TASK INSTRUCTIONS: Lines from the line with "Area Academy (1571, 50)" to the line with "Nega (1629, 998)" in the entries below, and only those, must be output exactly, with both ends included.

DATASET RECORDS:
◆ ◆ ◆ ◆

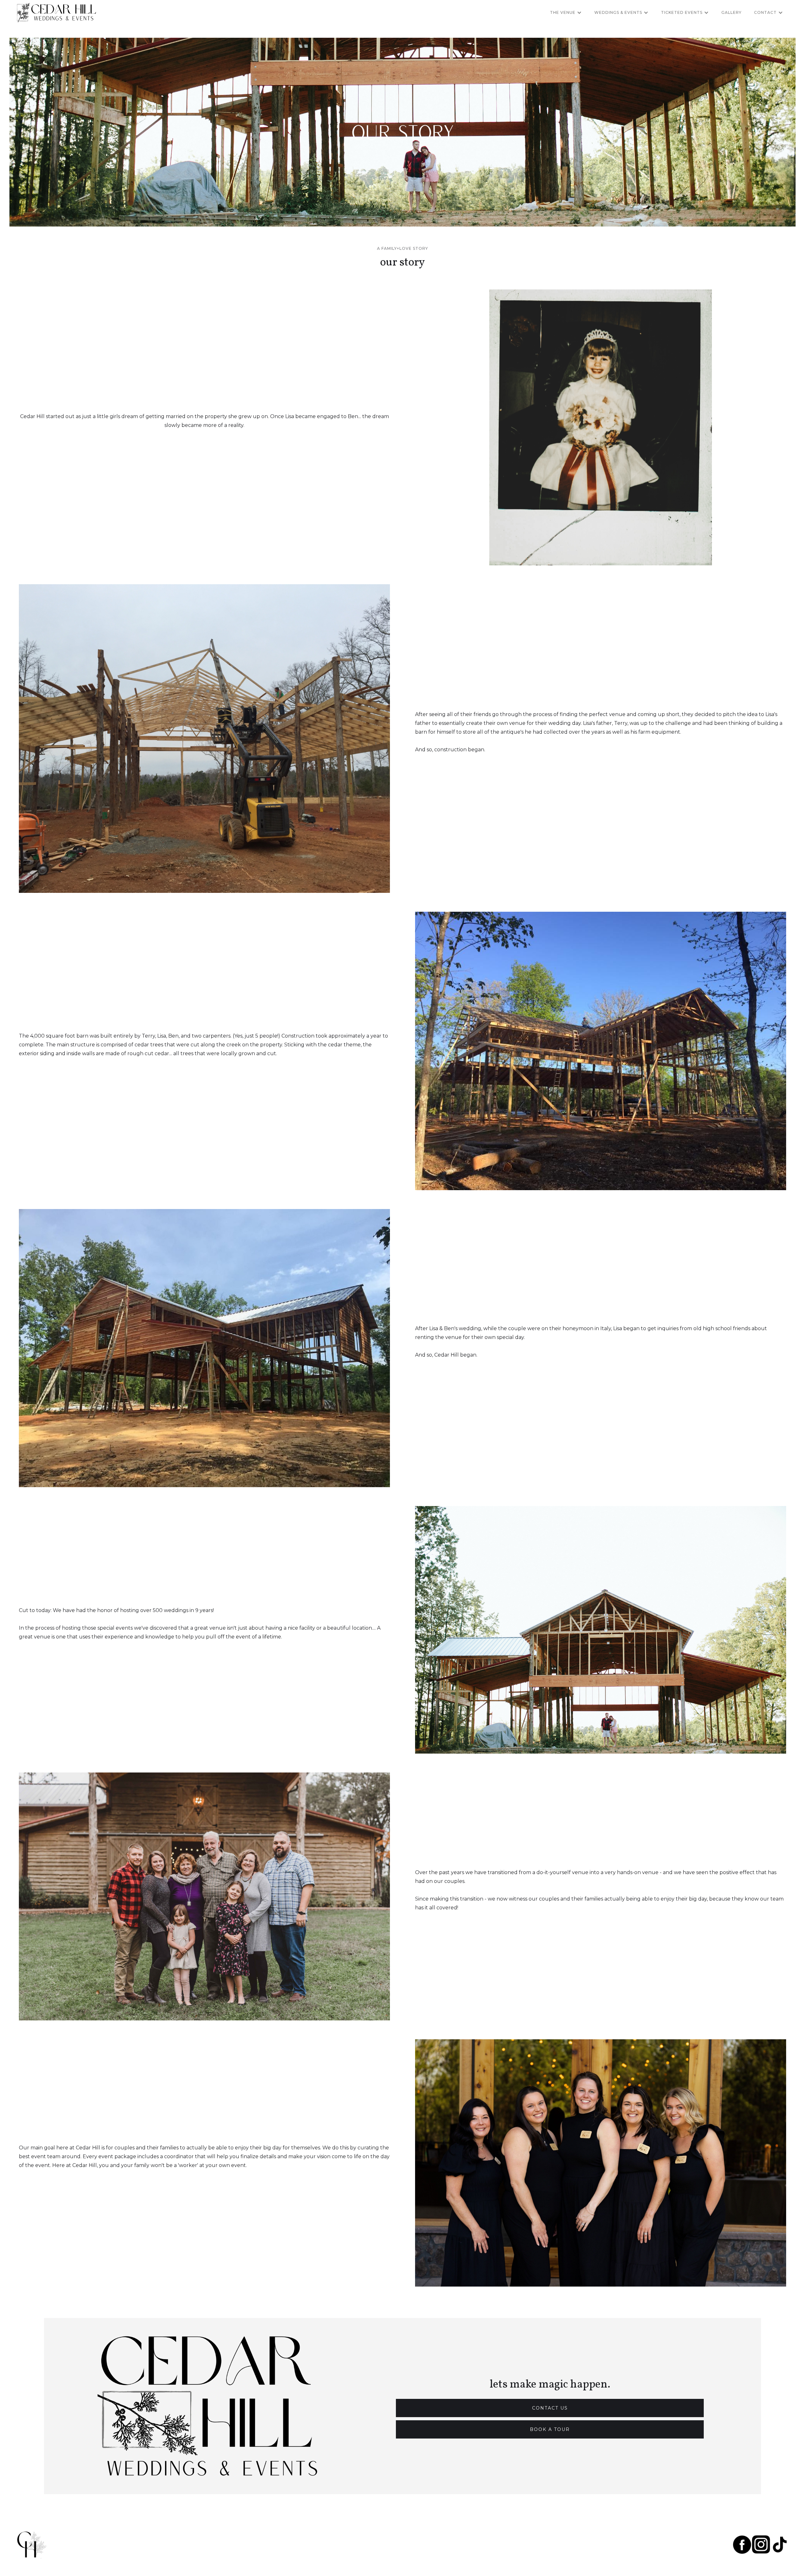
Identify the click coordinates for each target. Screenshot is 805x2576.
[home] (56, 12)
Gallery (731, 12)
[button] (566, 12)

◆ ◆ ◆ ◆

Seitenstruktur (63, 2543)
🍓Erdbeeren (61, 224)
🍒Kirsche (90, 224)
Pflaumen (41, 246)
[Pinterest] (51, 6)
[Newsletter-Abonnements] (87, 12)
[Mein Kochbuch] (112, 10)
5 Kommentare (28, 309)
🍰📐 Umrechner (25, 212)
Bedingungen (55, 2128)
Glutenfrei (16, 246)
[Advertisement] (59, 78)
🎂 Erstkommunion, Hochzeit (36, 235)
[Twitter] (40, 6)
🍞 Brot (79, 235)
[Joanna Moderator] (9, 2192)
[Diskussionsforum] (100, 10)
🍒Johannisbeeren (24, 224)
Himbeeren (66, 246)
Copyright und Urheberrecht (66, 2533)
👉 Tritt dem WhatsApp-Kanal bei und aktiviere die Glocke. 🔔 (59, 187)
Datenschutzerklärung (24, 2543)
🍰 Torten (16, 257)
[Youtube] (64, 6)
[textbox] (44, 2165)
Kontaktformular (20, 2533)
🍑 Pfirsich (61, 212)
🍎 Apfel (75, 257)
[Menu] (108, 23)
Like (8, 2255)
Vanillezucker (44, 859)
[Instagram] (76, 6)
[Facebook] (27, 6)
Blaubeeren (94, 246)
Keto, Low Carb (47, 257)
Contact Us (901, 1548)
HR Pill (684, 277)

◆ ◆ ◆ ◆

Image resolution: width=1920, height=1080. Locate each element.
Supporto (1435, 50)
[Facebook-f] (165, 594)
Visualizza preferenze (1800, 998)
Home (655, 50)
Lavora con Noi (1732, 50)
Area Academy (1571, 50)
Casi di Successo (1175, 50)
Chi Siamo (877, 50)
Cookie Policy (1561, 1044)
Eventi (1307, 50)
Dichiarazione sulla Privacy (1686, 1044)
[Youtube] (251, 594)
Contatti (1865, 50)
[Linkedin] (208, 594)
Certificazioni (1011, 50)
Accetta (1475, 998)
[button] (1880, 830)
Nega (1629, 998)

◆ ◆ ◆ ◆

EXERCISE OUTPUT:
Area Academy (1571, 50)
Casi di Successo (1175, 50)
Chi Siamo (877, 50)
Cookie Policy (1561, 1044)
Eventi (1307, 50)
Dichiarazione sulla Privacy (1686, 1044)
[Youtube] (251, 594)
Contatti (1865, 50)
[Linkedin] (208, 594)
Certificazioni (1011, 50)
Accetta (1475, 998)
[button] (1880, 830)
Nega (1629, 998)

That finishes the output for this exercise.